La Ballena (The Whale en inglés) es una película escrita por Samuel D. Hunter, basada en su obra del mismo nombre, como dramaturgia, no como guión. Protagonizada magistralmente por Brendan Fraser, nominado al Oscar y quien obtuvo una ovación de seis minutos en el Festival e Venecia, donde se estrenó la cinta, La Ballena no contiene una cinematografía sobresaliente porque justamente aparece como una obra de teatro en pantalla grande. Austera en recursos humanos y materiales, La Ballena, con la mayor parte de sus tomas cerradas, transmite la angustia del personaje –y su somatización de anisedad— al espectador. La impotencia que obliga a la paciencia; y la impaciencia que se convierte en forma de vida, cada suspiro forzado como una nueva y tal vez última oportunidad.
La Ballena tira por la borda los discursos prefabricados y reivindica la narrativa propia como posibilidad de la existencia, aun cuando se haya perdido toda esperanza de vida.
Obviamente Charly, el personaje, es un comedor compulsivo, pero el tratamiento de la obra –que logra conjuntar los respectivos atributos del cine y el teatro, es las emociones y la intelectualidad, no pasa ni por los lugares comunes ni por el abaratamiento del problema. La “comida chatarra” no es la causa, sino una espiral de soledad y vacío por haber sufrido una pérdida sin la atención emocional debida. Charly desplaza sus prioridades hacia el prójimo, en este caso su hija adolescente, insoportable a los ojos del espectador, donde encuentra la razón de su existencia. Y en esa medida termina por desplazar todos los “deber ser” posibles, incluido el hospital que nunca será un remedio para el corazón no cardiaco. Las racionalidades que no viven –es la enseñanza que nos deja La Ballena— no tienen utilidad en el mundo.
Si el gran Guillermo del Toro descubre los monstruos que viven dentro del hombre, entre el director Darren Arnofsky y el dramaturgo Hunter nos revelan la humanidad que vive dentro de las personas a las que repudia el mundo. Y eso, perdón, nada tiene que ver con el Osito Bimbo.

**TAREA:** Copia sin ningún cambio el pasaje de la reseña sobre La Ballena comprendido entre “La Ballena (The” y “vez última oportunidad.”, ambos incluidos.

**MATERIAL DE ORIGEN:**
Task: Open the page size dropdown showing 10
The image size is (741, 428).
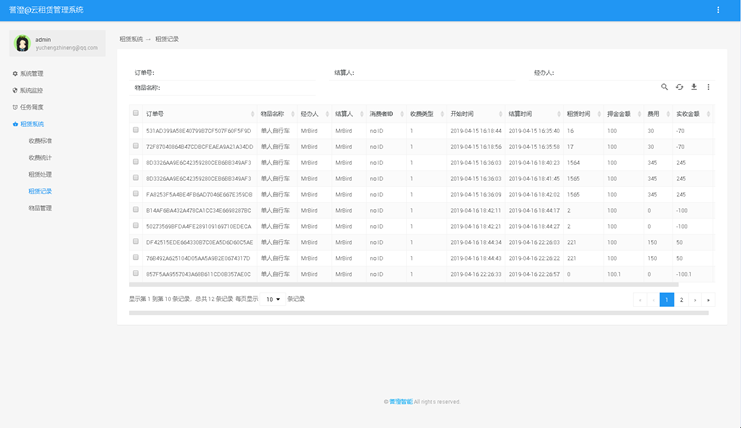Action: coord(273,299)
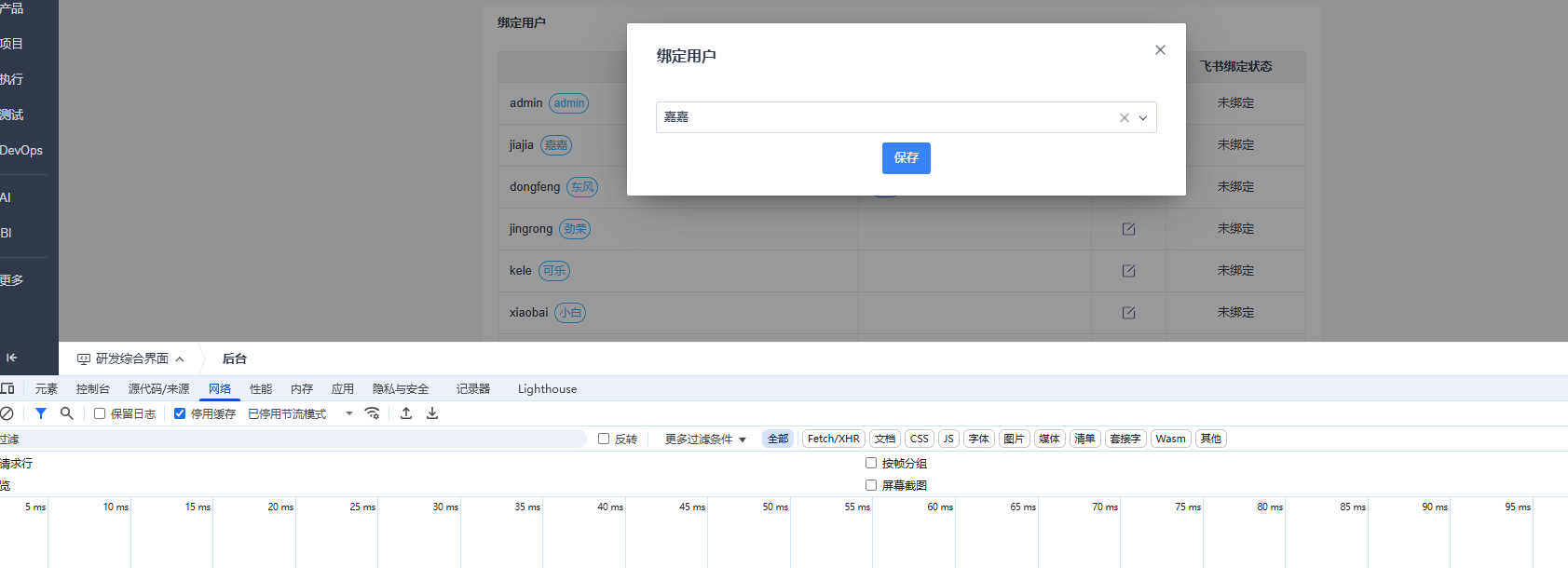Clear the selected user 嘉嘉

[1124, 117]
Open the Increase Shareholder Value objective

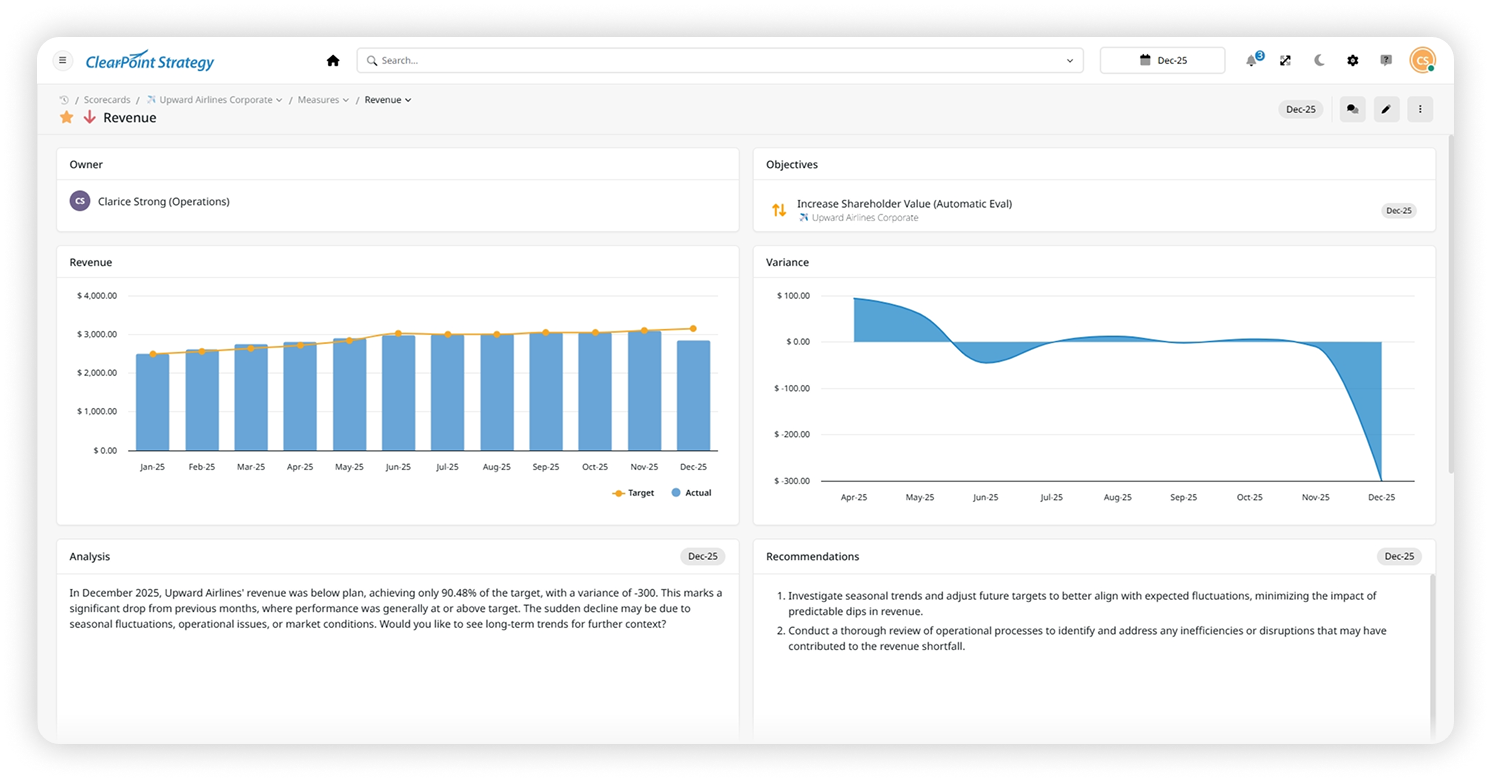[903, 203]
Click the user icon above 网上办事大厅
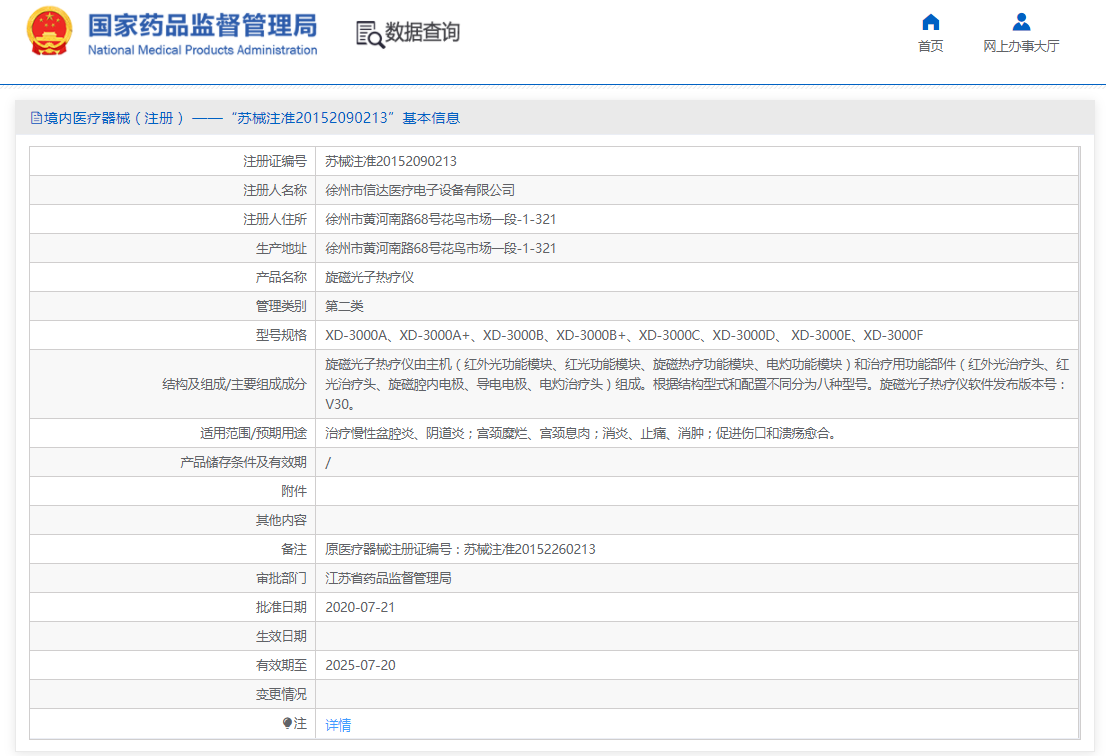 click(x=1020, y=22)
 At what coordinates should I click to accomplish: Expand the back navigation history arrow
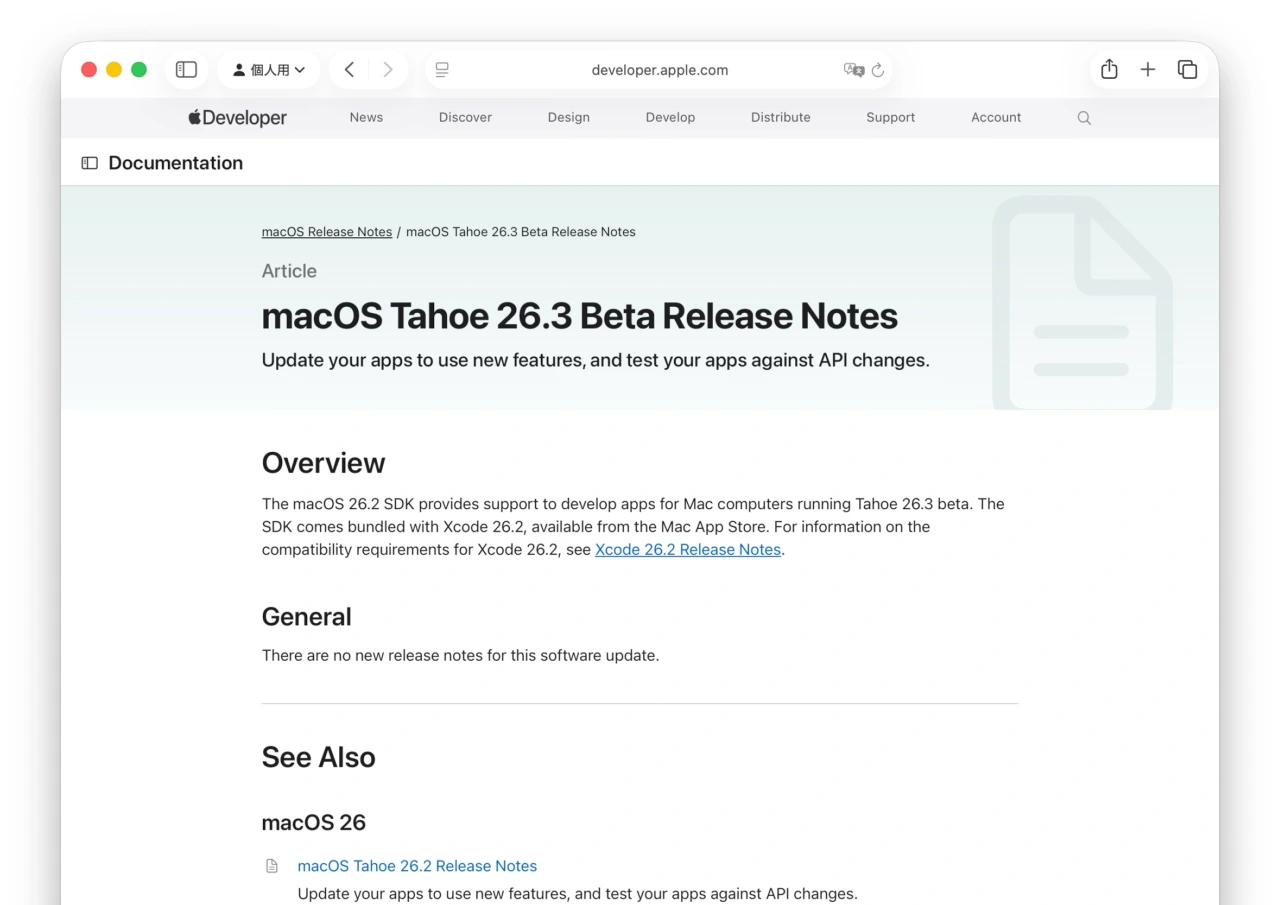(x=349, y=69)
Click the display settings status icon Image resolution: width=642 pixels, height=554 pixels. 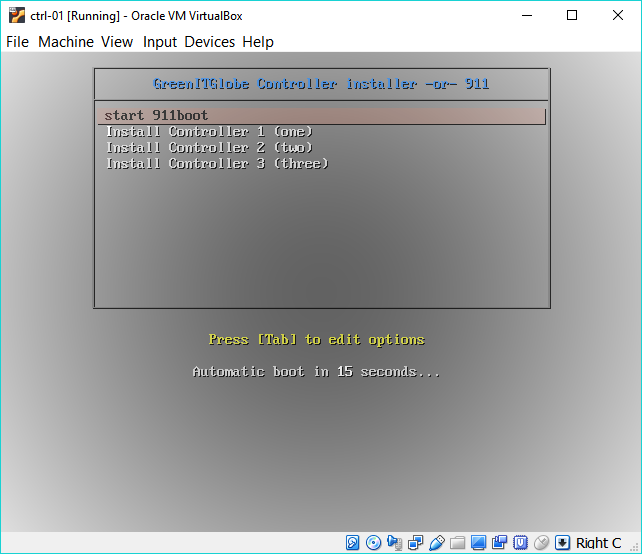(479, 543)
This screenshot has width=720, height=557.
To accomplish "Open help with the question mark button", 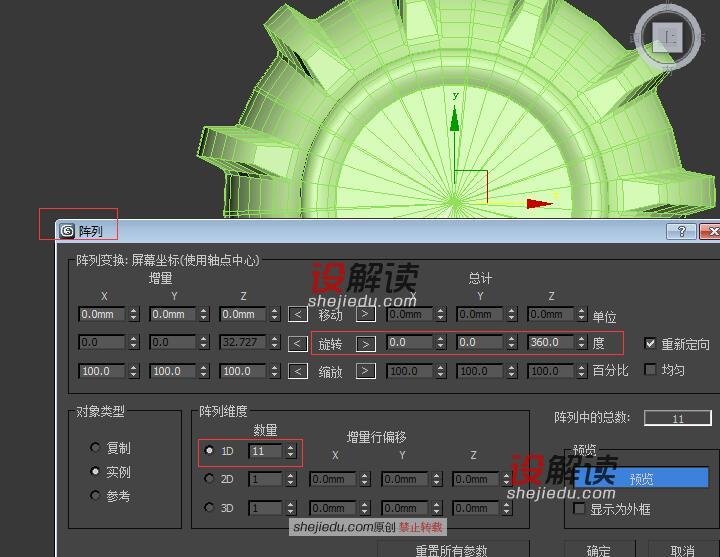I will [x=681, y=231].
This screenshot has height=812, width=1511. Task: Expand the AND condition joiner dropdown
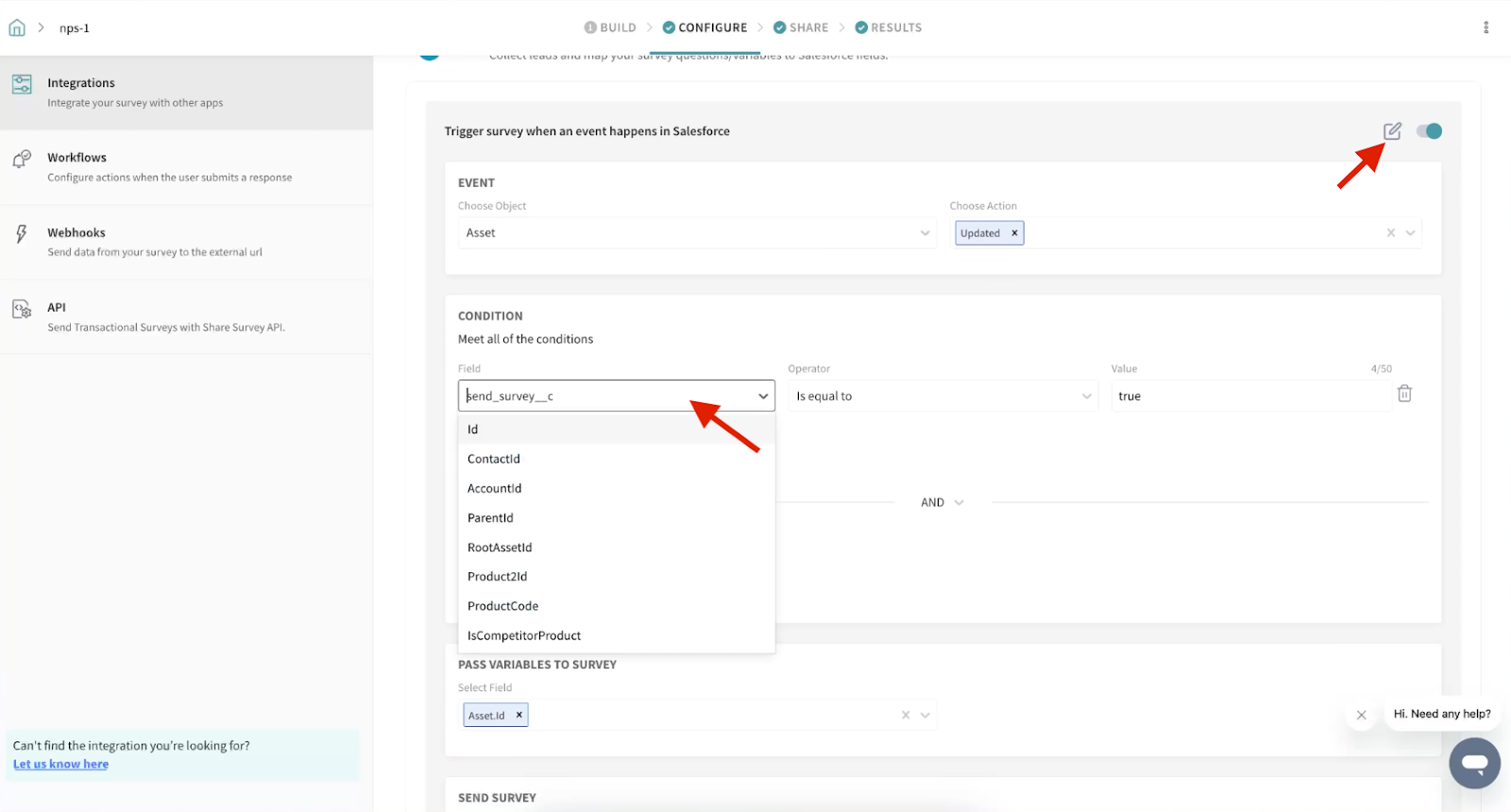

**SOLUCIÓN:**
La Ballena (The Whale en inglés) es una película escrita por Samuel D. Hunter, basada en su obra del mismo nombre, como dramaturgia, no como guión. Protagonizada magistralmente por Brendan Fraser, nominado al Oscar y quien obtuvo una ovación de seis minutos en el Festival e Venecia, donde se estrenó la cinta, La Ballena no contiene una cinematografía sobresaliente porque justamente aparece como una obra de teatro en pantalla grande. Austera en recursos humanos y materiales, La Ballena, con la mayor parte de sus tomas cerradas, transmite la angustia del personaje –y su somatización de anisedad— al espectador. La impotencia que obliga a la paciencia; y la impaciencia que se convierte en forma de vida, cada suspiro forzado como una nueva y tal vez última oportunidad.